We also enjoyed ministerial engagement at the Department of Health with Minister Will Quince and although he has now moved on we are confident that the sentiment he expressed for positive change and funding being available will move across to his successor, Andrew Stephenson, who only last week responded to a question stating that brain tumour research is a “personal priority to me.”

Our profile at Westminster was heightened in March when I begged to move ‘That this House considers brain tumour research funding’ at a Backbench Business Debate in the Main Chamber.

After numerous thoughtful, moving and positive contributions from colleagues I used my summation to say:
 
“The nature of debate in this place can be very toxic, but not today. I thank the right hon. Members for Leeds Central (Hilary Benn) and for Hayes and Harlington (John McDonnell), my hon. Friends the Members for Scunthorpe (Holly Mumby-Croft), for Buckingham (Greg Smith), for Meon Valley (Mrs Drummond) and for Great Grimsby (Lia Nici), and the hon. Member for Luton North (Sarah Owen). I also thank the hon. Member for Mitcham and Morden (Siobhain McDonagh). We cannot go away from this place and ignore the lived experience of her sister, Margaret, and her family.

“The Minister has heard those contributions, and he has the report and each of the recommendations. I am encouraged that the discussion does not end here and that the work will continue.

“It must, because far too many lives depend on it.”

To close the Deputy Speaker said “May I say what a privilege it has been to chair this debate?

I am pleased to say that as we say goodbye to 2023 our APPG membership is robust with 22 Parliamentarians declaring a willingness to be Officers and Members. I would like to pay tribute to longstanding APPGBT member Baroness Masham who sadly died this year and also to APPGBT stalwart and inquiry panel member Hilary Benn who was a huge support to the group before having to move on when taking up shadow ministerial duties.

Last week I met with Catherine Walker, the  wife of Air Marshal David Walker. She told me about the impact the debate had on her and her husband as they watched from their home.

 Up until that point they had felt alone in their determined resolve to make a difference for brain tumour patients. And they had felt that they were alone striving for David’s life. But watching the debate, and in particular the commitment of APPGBT members, made them realise that there was a campaigning movement out there and that some Parliamentarians were campaigning for change. 

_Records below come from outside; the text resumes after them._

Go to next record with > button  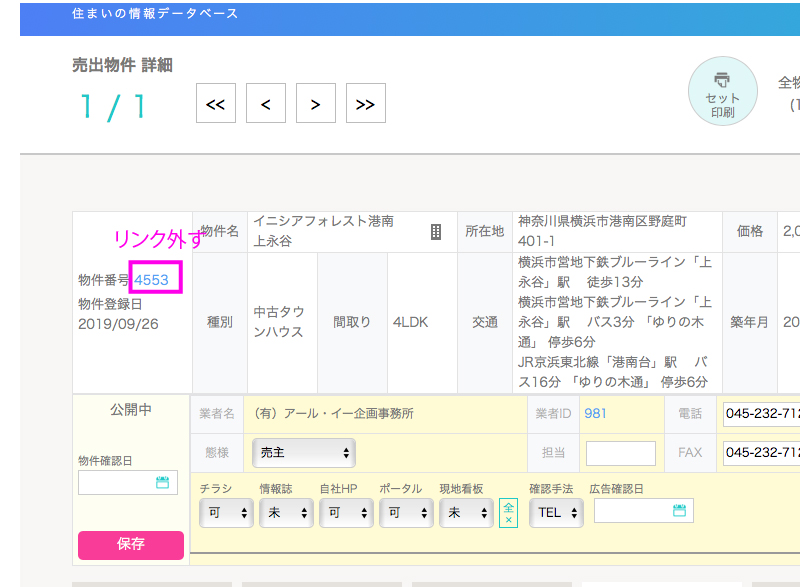tap(315, 103)
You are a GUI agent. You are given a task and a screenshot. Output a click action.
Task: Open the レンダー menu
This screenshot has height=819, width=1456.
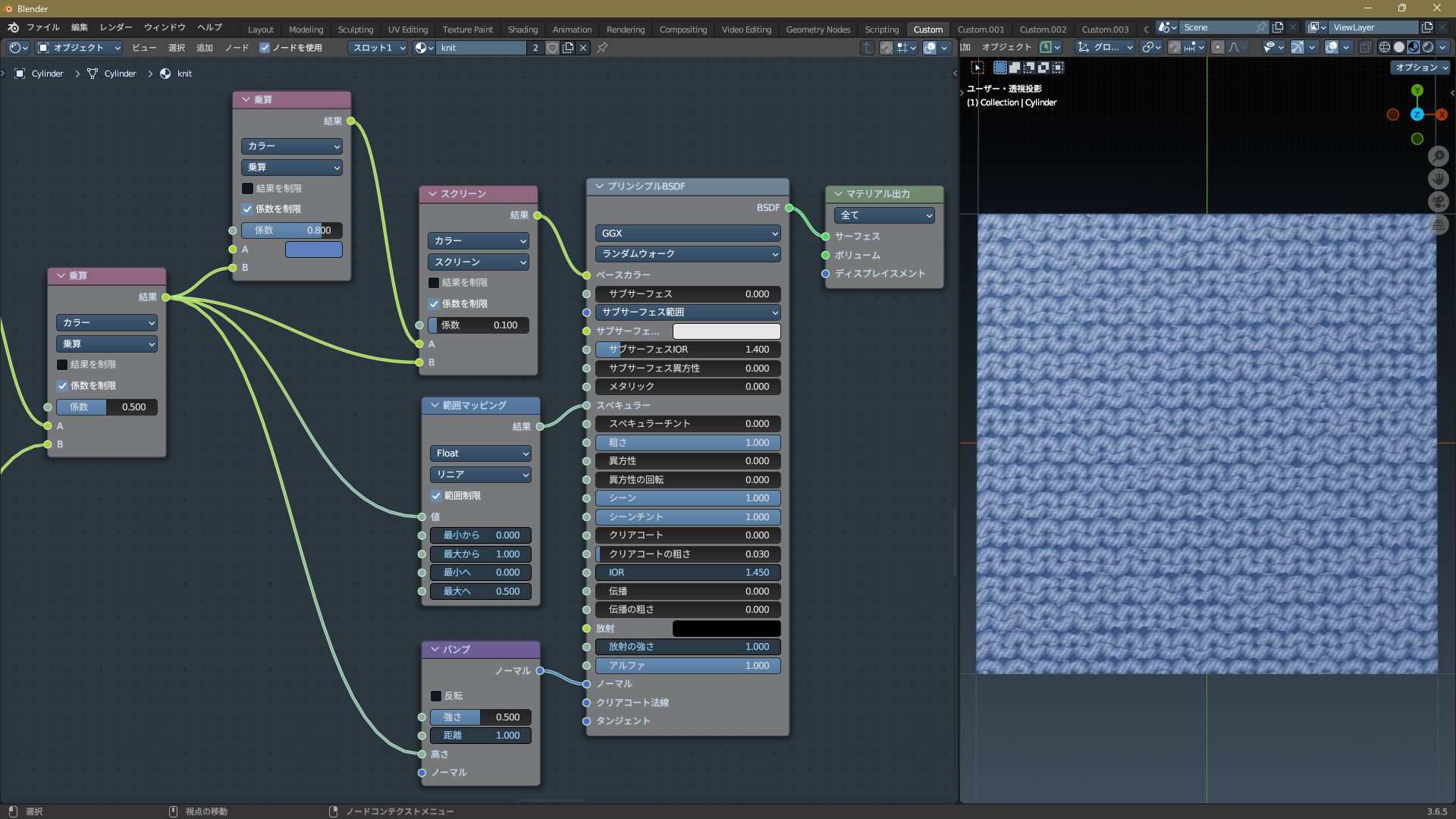pos(115,27)
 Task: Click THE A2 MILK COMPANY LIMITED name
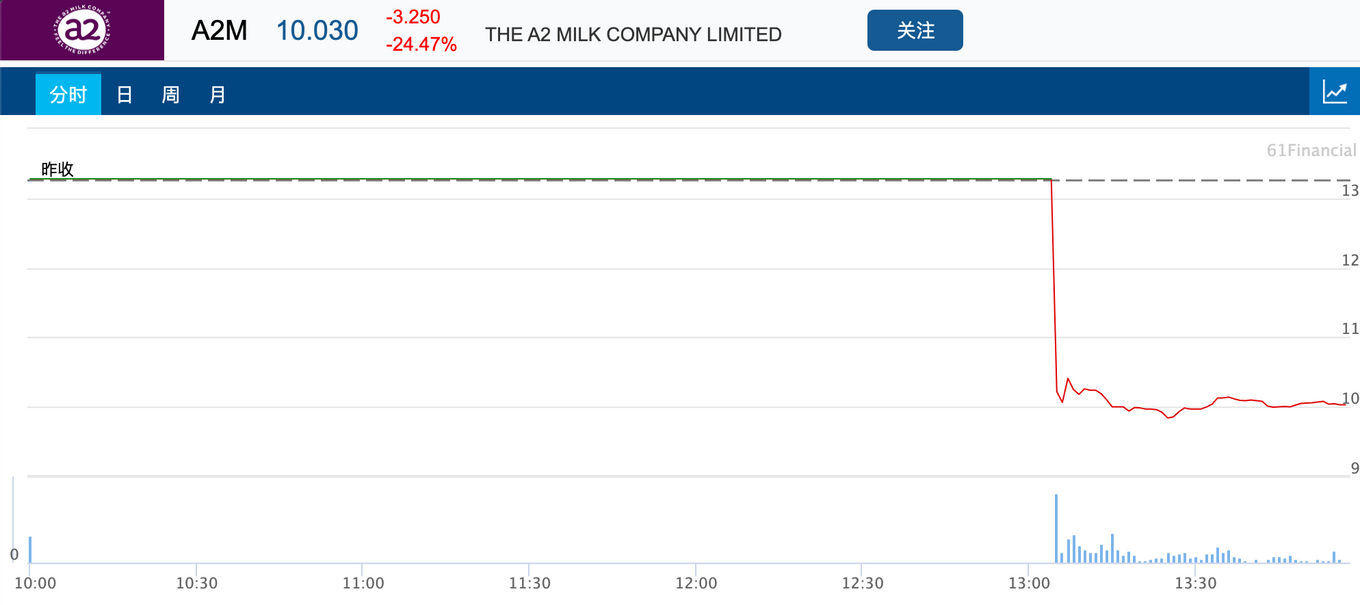click(633, 34)
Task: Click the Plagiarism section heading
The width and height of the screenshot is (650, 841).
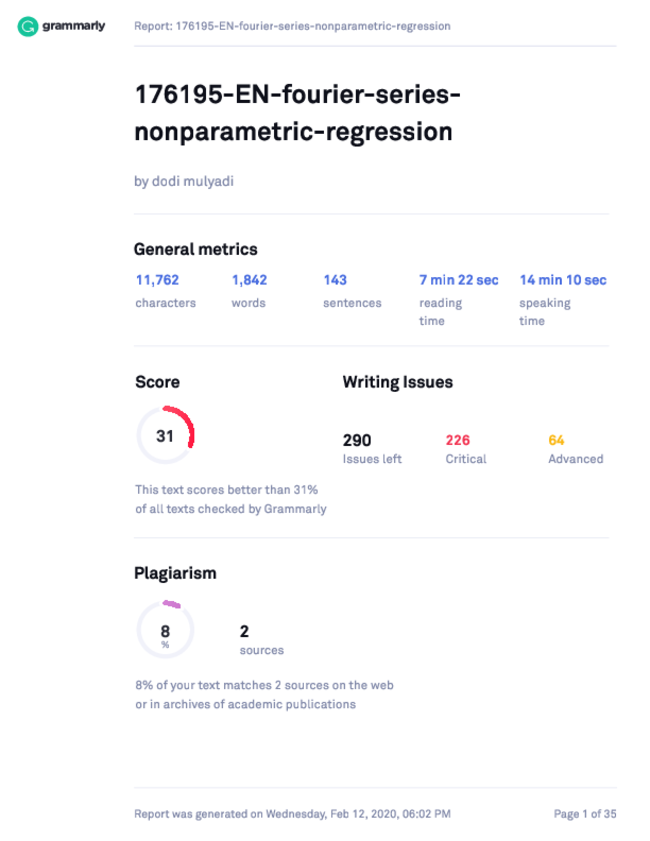Action: (x=175, y=573)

That debate made them feel that they mattered so much more than the historic lack of research funding had led them to believe. 

I found it a profoundly moving conversation and I feel it was further validation of the role campaigners and politicians can play in bringing hope.

This year I have been able to ask questions of neurosurgeons, oncologists, scientists, industry representatives and the Prime Minister and most crucially I have spoken with many of you.

It is the personal stories that underpin our activity.

We are motivated and humbled by them.

This may be a particularly difficult time for some of you reading this and I wanted you to know that you are in my thoughts.

Change can’t come soon enough in terms of new options and better outcomes for brain tumour patients and it is the aim of all of us involved in the APPGBT to make a difference.

It is a cause we all care very deeply about.

The first meeting of 2024 will take place in February and will look at the path to clinical trials and the issues surrounding tissue storage.

The work goes on and my appetite for it is as strong as when I became Chair over six years ago.

I will continue to fight your corner in Westminster.

May I take this opportunity to send my very best wishes to you all for this Christmas and for the New Year.

Derek Thomas MP

 

 

That is it for this week's update and for the updates in 2023

We both wish you all a peaceful time over the Christmas and New Year period.

Thank you for all that you have done to support Brain Tumour Research in 2023, it has been a remarkable year.

We will be back on Friday 12th January.